**YOUR OBJECTIVE:** Restate the data below word for word. Skip any images it contains.

SUPPLIED ENTRIES section start

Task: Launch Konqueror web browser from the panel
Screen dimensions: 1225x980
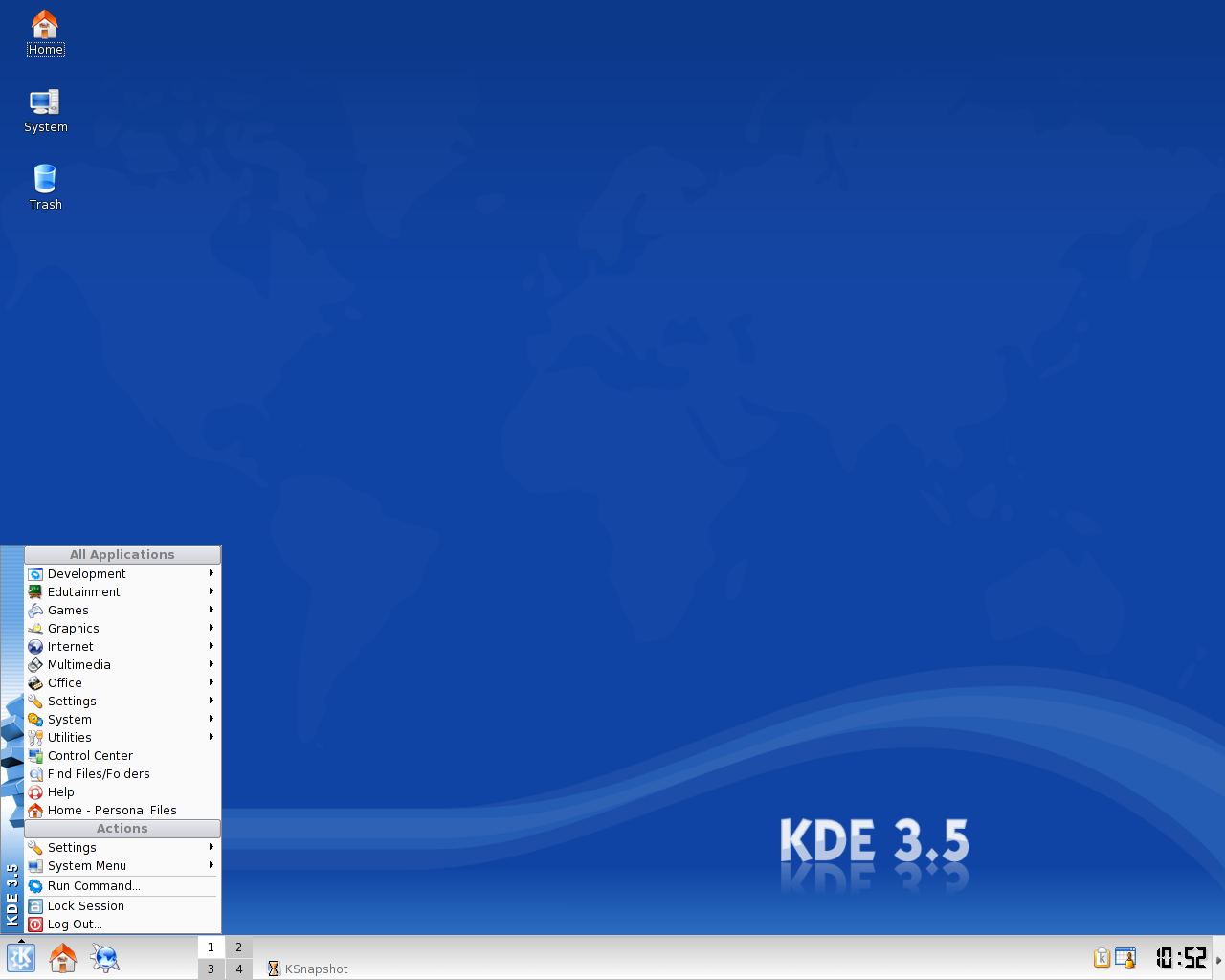Action: (x=104, y=958)
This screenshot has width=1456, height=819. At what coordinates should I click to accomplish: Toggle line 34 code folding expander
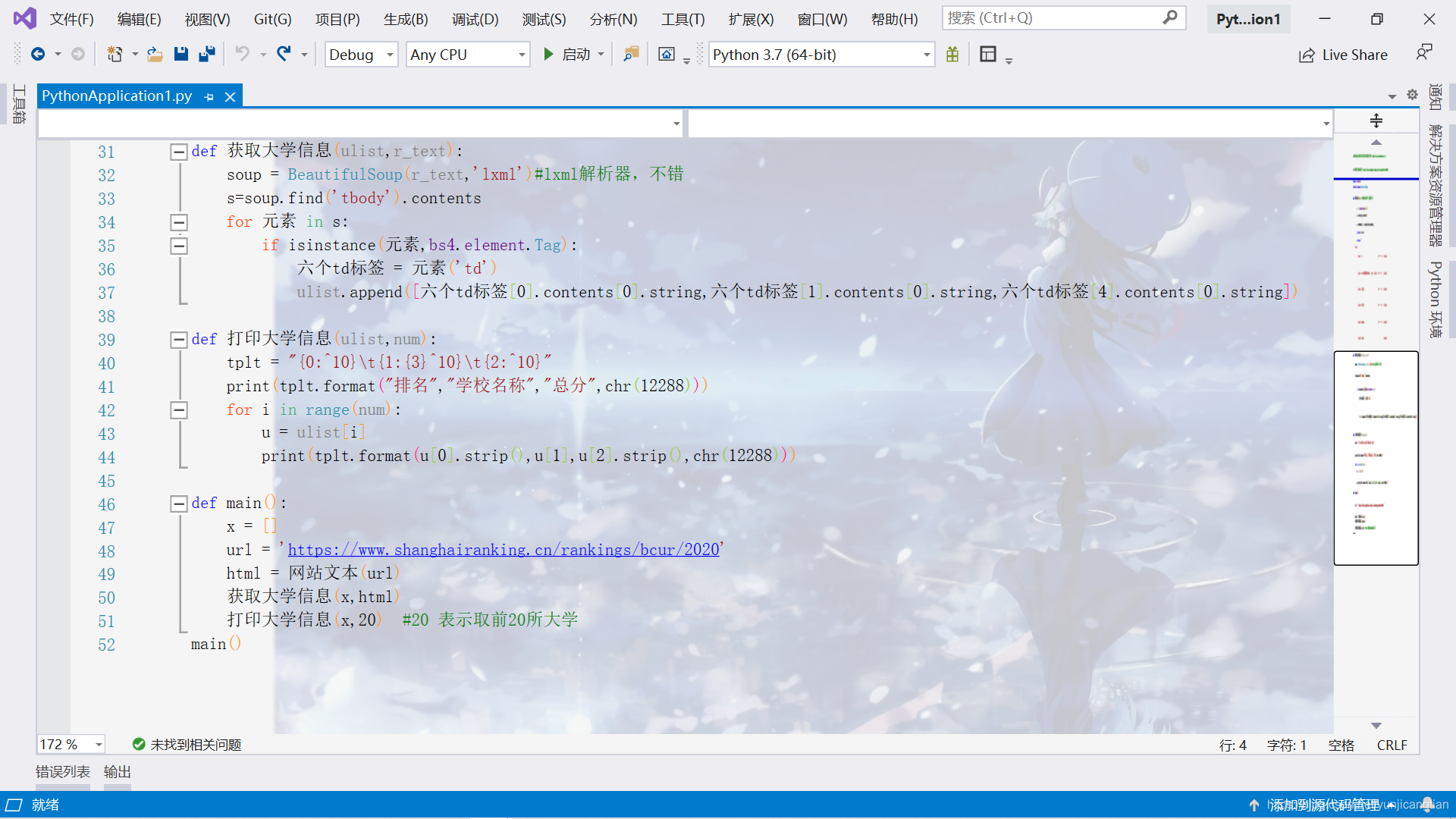click(178, 222)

SUPPLIED ENTRIES section end

**TASK RESULT:**
Task: Launch Konqueror web browser from the panel
Screen dimensions: 1225x980
Action: (x=104, y=958)
This screenshot has width=1456, height=819. At what coordinates should I click to accomplish: Toggle line 34 code folding expander
click(178, 222)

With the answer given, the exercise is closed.